The kids moving out is a normal part of being a parent but are they ready? Equipping them with wise financial principles will set them up for years to come, giving them a solid foundation to build on.
Let me guess. Mom and dad never taught you how to manage money. Guess what? Me either! Today, we are going to talk about 10 important money life lessons for teens before they launch. Now, before you think you're not qualified, you're not... but you also are! You don't have to be a financial expert to share these principles with your kids. Remember, more is caught than taught so let the inevitable reminder of kids moving out serve as a catalyst for implementing these principles as early on in their lives as possible.
The skill to budgeting is building a solid financial foundation. What is the best kind of budget? One you actually use! Most people aren't budgeting to begin with so simply getting your kids in the habit will put them light years ahead of society. Tracking and categorizing is just one piece of it. Help them to think long term and to understand the value of not spending every cent they make. For more information on this topic, check out my previous Savvy Saturday video, "How to Build a Strong Budget That Sticks."
Help your new graduate understand that not all interest rates are the same; in fact, choosing a different bank can work in their favor and earn them a better rate. This can easily spill into other topics like liquidity, how an amortization table works, how interest affects loans and more.
Teach them the power of saving for the future. The kids moving out is just a launching point for the rest of their lives and inevitable arrival at retirement, so build the habit to begin saving for retirement now. Open up your own finances to demonstrate that as you get older, things get more expensive. Failure to plan is planning to fail! Show them how compound interest can work for them and how a few dollars now (which can seem like a lot but isn't) can save them having to put huge amounts in those funds later on. Instead of playing catch up, teach them how to get an early start! For a great resource to learn the simple terms of investing, check out, "How to Invest Money Like a Billionaire."
Educate them on the nature of bank fees at all banks: overdraft fees, stop check fees, etc. Encourage them to seek out a bank, whether brick and mortar or online, that offers free checking, no minimum balance, no monthly maintenance fees and more. Fees really should be one less thing to worry about.
It is super important to teach the danger of credit cards. Your kids moving out shouldn't serve as an introduction to the dangers of plastic. In fact, this is the primary season they will be bombarded with credit card offers. Teach them the damaging effects of using credit so they know that free pizza or two-liter of soda is not worth signing up for a credit card.
The kids moving out can spur many new areas of concern or topics not once covered, like obtaining a well paying job. That isn't a bad thing. But if they don't know how to maximize that income, it will only get spent. Show them the power of growing their wealth and explain the meaning of net worth. Many people think a millionaire is defined by his/her stuff, but they're not. Your net worth is determined by what you own minus what you owe. Your net worth is a true pulse of your financial being.
Teach them the things they can probably do themselves. When it comes to standard things like changing bulbs or oil changes, help your child find this info in their car's manual. Also, help line them up with a quality mechanic who is trustworthy and willing to earn their business. Check out my video, "How to Save Big When Buying Tires," for pointers on how an independent mechanic can save you BIG.

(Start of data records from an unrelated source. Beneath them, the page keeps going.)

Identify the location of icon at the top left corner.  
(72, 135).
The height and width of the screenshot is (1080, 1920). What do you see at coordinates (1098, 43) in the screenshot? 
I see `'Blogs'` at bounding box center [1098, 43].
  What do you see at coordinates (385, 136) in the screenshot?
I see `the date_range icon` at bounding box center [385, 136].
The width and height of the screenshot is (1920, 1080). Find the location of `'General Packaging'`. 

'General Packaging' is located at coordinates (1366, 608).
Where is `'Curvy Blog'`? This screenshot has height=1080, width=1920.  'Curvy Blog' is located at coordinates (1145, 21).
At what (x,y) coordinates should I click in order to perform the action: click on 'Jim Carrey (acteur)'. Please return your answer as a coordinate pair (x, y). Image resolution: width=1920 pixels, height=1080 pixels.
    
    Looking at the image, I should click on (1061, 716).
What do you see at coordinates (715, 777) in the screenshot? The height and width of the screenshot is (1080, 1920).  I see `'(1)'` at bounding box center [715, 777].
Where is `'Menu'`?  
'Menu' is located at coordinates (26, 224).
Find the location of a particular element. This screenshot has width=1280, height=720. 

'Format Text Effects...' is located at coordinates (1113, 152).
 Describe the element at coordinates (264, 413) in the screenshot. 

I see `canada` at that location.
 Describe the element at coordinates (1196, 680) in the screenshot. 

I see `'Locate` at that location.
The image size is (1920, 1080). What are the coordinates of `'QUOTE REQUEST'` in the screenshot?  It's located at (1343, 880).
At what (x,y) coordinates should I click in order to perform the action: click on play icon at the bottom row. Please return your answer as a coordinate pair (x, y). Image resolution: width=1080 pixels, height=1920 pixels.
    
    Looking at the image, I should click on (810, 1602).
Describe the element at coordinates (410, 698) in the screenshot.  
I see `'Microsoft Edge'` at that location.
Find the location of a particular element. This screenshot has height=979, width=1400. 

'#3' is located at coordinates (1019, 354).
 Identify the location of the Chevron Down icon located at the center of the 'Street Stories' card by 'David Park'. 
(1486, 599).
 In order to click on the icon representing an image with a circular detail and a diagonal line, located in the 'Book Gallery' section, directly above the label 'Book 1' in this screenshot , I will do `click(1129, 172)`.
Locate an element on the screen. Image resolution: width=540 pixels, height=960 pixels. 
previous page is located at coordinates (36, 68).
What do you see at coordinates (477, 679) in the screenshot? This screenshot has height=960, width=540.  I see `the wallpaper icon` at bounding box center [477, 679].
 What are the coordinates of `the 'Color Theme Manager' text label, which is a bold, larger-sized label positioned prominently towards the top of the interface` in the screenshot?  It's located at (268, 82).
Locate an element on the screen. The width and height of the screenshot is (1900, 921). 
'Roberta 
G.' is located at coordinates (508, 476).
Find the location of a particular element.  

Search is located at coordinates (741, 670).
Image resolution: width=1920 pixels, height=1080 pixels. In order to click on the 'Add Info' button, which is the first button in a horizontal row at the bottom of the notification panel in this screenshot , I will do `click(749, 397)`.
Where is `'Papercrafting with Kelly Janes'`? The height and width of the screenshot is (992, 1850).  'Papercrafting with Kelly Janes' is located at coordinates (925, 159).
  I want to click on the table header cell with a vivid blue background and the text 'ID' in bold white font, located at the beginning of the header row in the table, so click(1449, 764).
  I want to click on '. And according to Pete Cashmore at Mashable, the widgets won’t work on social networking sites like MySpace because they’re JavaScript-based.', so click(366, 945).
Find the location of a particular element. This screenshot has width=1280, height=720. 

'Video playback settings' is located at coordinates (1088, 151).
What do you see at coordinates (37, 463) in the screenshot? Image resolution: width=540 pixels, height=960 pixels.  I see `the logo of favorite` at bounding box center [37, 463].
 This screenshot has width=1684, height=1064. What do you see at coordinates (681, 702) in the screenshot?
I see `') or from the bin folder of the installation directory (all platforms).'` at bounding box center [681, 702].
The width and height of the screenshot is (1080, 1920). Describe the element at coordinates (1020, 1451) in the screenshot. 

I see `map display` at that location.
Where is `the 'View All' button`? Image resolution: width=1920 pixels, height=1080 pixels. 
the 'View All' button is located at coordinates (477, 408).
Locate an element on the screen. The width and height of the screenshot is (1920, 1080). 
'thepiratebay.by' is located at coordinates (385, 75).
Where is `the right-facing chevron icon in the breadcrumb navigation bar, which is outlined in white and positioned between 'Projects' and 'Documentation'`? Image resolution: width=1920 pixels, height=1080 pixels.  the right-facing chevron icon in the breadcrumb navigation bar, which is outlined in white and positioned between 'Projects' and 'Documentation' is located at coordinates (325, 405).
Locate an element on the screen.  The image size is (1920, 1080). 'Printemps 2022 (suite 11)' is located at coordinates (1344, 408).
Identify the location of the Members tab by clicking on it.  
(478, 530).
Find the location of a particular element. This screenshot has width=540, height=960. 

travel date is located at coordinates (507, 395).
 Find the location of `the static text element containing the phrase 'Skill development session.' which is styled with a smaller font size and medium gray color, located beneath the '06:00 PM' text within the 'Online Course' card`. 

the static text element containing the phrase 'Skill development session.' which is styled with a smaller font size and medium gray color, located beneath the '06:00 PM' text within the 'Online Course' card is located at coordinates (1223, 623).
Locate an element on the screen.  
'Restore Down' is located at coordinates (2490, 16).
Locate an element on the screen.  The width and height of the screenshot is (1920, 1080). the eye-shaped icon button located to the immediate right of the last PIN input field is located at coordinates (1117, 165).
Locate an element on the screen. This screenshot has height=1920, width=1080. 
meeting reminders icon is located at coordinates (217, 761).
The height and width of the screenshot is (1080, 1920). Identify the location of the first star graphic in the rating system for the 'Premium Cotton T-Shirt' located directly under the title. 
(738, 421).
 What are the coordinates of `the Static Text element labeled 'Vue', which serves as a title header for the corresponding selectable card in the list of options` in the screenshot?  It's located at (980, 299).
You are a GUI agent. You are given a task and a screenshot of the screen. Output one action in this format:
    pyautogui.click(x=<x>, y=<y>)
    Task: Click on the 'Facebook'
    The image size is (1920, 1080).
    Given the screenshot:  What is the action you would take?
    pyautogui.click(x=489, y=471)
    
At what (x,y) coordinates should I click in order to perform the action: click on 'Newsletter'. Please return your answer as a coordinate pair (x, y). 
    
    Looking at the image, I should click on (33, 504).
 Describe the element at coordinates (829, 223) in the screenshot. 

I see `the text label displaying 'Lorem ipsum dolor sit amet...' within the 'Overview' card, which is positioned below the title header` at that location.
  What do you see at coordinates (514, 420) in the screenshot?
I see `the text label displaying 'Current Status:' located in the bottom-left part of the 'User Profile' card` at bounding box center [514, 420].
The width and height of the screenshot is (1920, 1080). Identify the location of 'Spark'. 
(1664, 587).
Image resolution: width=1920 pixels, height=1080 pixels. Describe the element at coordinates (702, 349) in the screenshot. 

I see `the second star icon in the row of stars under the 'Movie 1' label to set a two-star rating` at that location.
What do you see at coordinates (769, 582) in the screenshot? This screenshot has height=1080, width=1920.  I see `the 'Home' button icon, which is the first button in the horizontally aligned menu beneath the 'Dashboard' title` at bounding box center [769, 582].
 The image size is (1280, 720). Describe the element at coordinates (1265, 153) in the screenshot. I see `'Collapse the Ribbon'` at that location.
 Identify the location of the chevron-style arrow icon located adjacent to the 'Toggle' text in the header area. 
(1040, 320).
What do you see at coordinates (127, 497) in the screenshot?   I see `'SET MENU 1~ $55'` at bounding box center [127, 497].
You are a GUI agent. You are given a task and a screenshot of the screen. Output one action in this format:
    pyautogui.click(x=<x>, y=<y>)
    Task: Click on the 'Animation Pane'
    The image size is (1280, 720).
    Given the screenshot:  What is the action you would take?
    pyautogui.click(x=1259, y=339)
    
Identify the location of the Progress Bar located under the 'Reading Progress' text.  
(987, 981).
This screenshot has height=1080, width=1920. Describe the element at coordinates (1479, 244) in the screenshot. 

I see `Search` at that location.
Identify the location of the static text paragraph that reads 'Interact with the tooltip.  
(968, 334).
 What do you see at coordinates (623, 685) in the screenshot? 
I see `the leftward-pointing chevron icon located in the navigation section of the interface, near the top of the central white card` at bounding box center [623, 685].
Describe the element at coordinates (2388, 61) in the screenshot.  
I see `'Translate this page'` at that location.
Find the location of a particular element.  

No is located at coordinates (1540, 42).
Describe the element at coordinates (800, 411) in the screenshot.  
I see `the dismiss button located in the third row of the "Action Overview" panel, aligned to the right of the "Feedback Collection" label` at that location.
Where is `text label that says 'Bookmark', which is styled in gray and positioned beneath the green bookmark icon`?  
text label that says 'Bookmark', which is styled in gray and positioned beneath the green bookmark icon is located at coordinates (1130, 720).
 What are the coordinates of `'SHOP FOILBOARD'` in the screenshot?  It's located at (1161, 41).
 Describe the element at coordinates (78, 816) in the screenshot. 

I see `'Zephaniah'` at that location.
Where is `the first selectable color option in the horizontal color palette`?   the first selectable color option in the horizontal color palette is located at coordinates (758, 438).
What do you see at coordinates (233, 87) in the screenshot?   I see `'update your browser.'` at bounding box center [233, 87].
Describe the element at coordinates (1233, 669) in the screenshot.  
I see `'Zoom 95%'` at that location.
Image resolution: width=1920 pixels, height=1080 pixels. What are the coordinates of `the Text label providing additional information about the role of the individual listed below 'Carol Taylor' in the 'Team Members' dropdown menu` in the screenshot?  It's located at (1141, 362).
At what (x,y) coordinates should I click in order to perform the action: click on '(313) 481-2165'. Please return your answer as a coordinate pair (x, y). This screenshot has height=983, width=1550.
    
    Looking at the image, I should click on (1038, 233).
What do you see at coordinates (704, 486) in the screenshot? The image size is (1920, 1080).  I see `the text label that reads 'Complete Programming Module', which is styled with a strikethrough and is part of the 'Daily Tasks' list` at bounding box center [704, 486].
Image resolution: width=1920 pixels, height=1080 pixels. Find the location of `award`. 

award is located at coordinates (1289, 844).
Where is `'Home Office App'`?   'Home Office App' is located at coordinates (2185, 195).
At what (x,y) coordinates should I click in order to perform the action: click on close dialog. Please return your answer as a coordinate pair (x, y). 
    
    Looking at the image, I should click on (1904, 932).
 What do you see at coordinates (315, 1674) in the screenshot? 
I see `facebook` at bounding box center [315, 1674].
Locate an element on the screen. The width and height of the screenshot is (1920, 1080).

This one tends to sneak up on people, especially graduates not used to covering utilities and who tend to leave a small energy footprint. Teach them how to stay on top of these costs so they don't have to depend on utility companies for a budget plan. For some additional help doing this, check out, "How to Stop the Utility Bill Roller Coaster."
Spending isn't always about spending as little money as possible, but rather about spending wisely with a plan. Teaching them how to spend wisely requires research, price comparisons and more. Introduce them to Consumer Reports and to an appreciation for buying quality, not luxury, this way their purchases will last but will also not let them take on more than they can afford.
Teach them about this mysterious number and how it's calculated. They don't have to live under its ominous shadow. Empower them with the truth so they feel liberated. For more details, check out, "The Credit Score Demystified." The kids moving out is a big, life-altering event in the life of your family and this is one base you might want covered before letting them out into the big, wide world. Empower them with this information to set them on a track to becoming fiscally-responsible, stable young adults who harness this info and find more money to fund their dreams.
Question: Are your kids moving out? Are they equipped with these important money life lessons? It's never too late to begin.